Gene delivery of the transcription factor hypoxia-inducible factor 1-alpha (HIF-1a) was used to improved cardiac tolerance to induced ischemia in the isolated murine heart.

Equal amounts of plasmid DNA (HIF-1a) were injected into the quadriceps muscle followed by electroporation to enhance DNA-uptake. Control animals were sham-treated with the saline.

Hearts were isolated, Langendorff-perfused and subjected to 40 min` global ischemia and 60 min` reperfusion 1, 4 and 8 weeks after electroporation. An additional series of hearts was examined for vascular responses to phenylephrine and sodium nitropusside. To evaluate possible angiogenesis, fluorescent immunostaining for the endothelial marker CD31 was quantified as 'capillaries' and 'vessels'.
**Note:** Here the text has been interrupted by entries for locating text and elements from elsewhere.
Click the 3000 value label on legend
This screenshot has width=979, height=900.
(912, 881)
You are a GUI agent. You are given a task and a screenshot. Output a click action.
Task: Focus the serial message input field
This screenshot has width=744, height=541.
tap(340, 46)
We found an increased local HIF-1a mRNA and nuclear protein expression only in HIF-1a-treated muscles, but not in other organs or shams. Infarct size 1 week after electroporation was 54 ± 13% (mean±SD) in shams, and was reduced to 34 ± 6% in HIF-1a treated animals (p < 0.005). A similar reduction of infarct size was found also 4 and 8 weeks after treatment (p < 0.05). There was an increased coronary flow in the HIF-1a treated animals after 9-10 weeks (p < 0.05), but no difference in contractile and relaxing function. No new capillaries or vessels were formed in the heart at that time point, as opposed to new vessels found in the electroporated and the contralateral skeletal muscle of HIF-1a-treated animals (p < 0.005).

Gene delivery of HIF-1a to skeletal muscles resulted in a local expression of HIF-1a, and reduced myocardial infarct size. Increased coronary flow after gene delivery is not due to a process of angiogenesis.